HootSuite tells me they'll be adding the ability to add people to Twitter lists "as soon as possible". The 'Lists' feature is no secret, with many tweeps (people on Twitter) tweeting about how it has been added to their account. I got mine yesterday. Management's request not to tweet about it yet was possibly tongue-in-cheek and, in any case, an improbable ask.

Tweeps are notorious breakers-of-news so getting lists added to their accounts was always going to be something to tweet about. Immediately.

The feature stumped me, at first. I couldn't work out how to edit a list once it was made. It seemed, for a while, that editing would be impossible. Then I read a blog post which told me that you add people to a list from their profile page.

Since I use HootSuite all the time as well as the regular Twitter web page, I can now just move between them when I discover someone who I want to add to a list.
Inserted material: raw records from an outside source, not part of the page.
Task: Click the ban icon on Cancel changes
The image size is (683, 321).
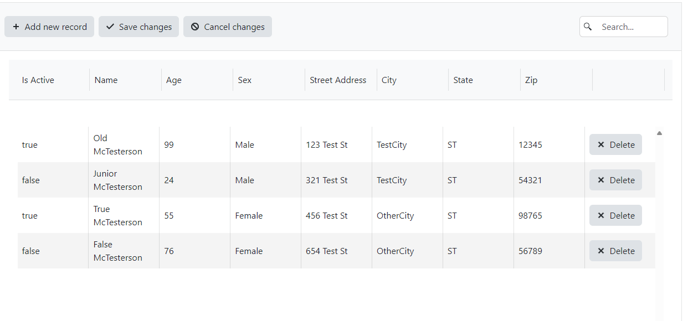Action: (x=195, y=27)
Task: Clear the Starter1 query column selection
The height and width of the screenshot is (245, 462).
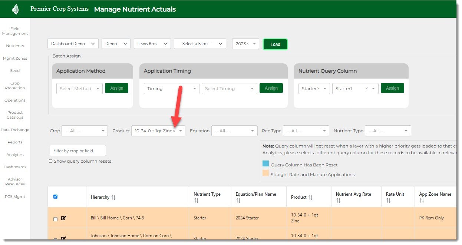Action: tap(367, 89)
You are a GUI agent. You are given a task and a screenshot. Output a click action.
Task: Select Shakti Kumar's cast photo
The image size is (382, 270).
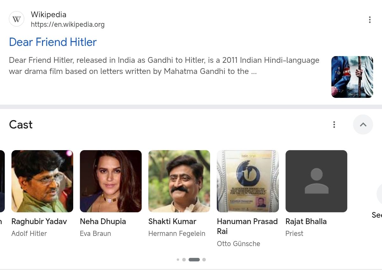coord(179,181)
There are two of them, currently. I figured that other people would set up 'journalists' lists, so I added a twist to mine, and set up a 'journalism-academics' list. It's got eight members so far. As new j-school teachers appear in my stream, I'll add them to it.

The other list I started is 'politicians', for obvious reasons.

Maybe a summary of how a list works is in order. If a person is added to a list, all their tweets appear in the stream that belongs to the list. This is accessed at the list page. The member is logged as being 'followed' by the list. So the label on my 'journalism-academics' list says "Following: 8".

People can also follow a list that you create, and there's another label showing how many people are following your list. There's also a 'List' counter on your home page, which shows how many lists you are included in.

Lists are thus a fully-integrated element of Twitter. So where will the first 'list analytics' operation start up? Will it be inside an old-media company such as Reuters, or will there be a new type of company that searches through lists and publishes surveys and articles that examine the list phenomenon?

And are lists just like permanent hashtags?